UK: sportswashing issues unresolved as Newcastle prepare for first game after Saudi takeover
Sunday’s match against Tottenham will be Newcastle’s first under Saudi ownership
Call on Tracey Crouch to examine case for human rights-compliant ownership rules as part of football governance review
‘We hope fans, players and Newcastle United backroom staff will look seriously at the human rights situation in Saudi Arabia’ - Sacha Deshmukh
Ahead of Newcastle United Football Club’s first Premier League game since the club’s controversial takeover by a Saudi-led consortium, Sacha Deshmukh, Amnesty International UK’s CEO, said:
“Whatever the result on Sunday, we wish Newcastle fans and their team well, but we remain deeply concerned about how our football clubs are being used for sportswashing.
“Football clubs being purchased for the purpose of trying to distract from serious human rights violations isn’t confined to Newcastle, and sportswashing isn’t confined to football - but the Saudi takeover has obviously brought the issue of human rights and football governance into sharp relief.
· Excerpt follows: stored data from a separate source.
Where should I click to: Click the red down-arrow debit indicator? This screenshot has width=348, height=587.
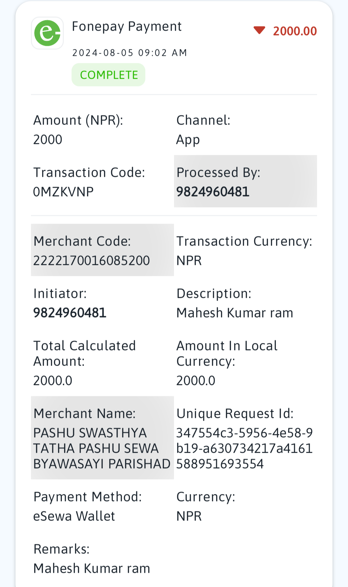tap(259, 30)
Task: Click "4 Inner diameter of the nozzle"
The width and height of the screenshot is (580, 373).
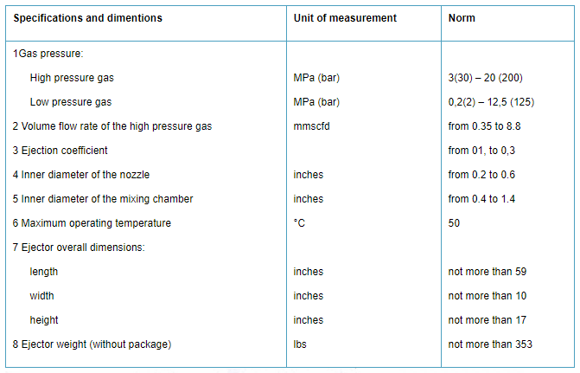Action: (x=82, y=175)
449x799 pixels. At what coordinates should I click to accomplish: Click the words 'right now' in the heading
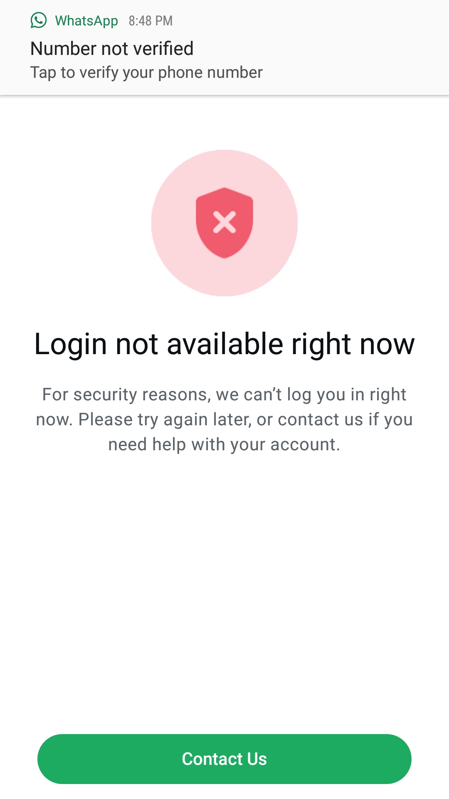353,345
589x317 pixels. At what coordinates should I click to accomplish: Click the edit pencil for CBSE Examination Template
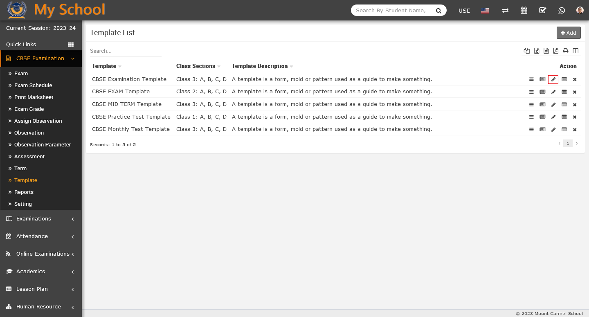[553, 79]
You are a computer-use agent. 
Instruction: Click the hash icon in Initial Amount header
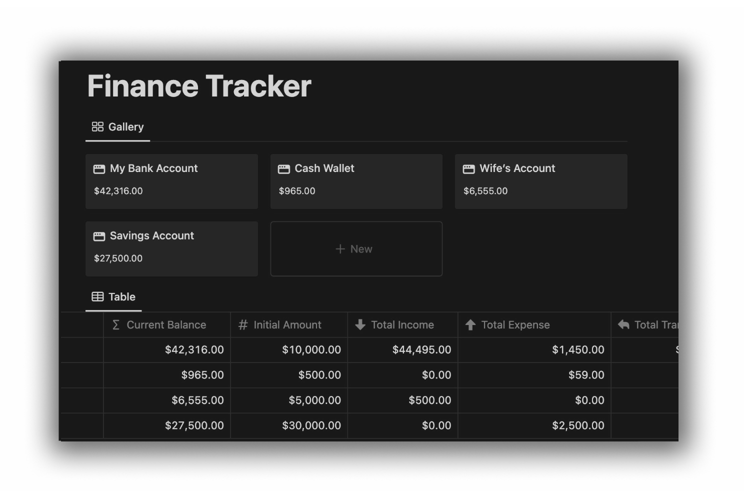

“Despite assurances about a supposed separation from the Saudi state, ownership of St James’ Park is now very much about image management for Crown Prince Mohammed bin Salman and his government.
“As the season progresses we hope fans, players and Newcastle United backroom staff will look seriously at the human rights situation in Saudi Arabia and be prepared to speak out about the jailing of people like Abdulrahman al-Sadhan, whose 20-year sentence for tweeting was upheld just hours before the Newcastle deal went through.
“We’d like to see Tracey Crouch’s forthcoming review into football governance accepting the case for strengthening the owners’ and directors’ rules, to make them human rights-compliant and prevent those implicated in serious human rights violations from buying their way into English football.”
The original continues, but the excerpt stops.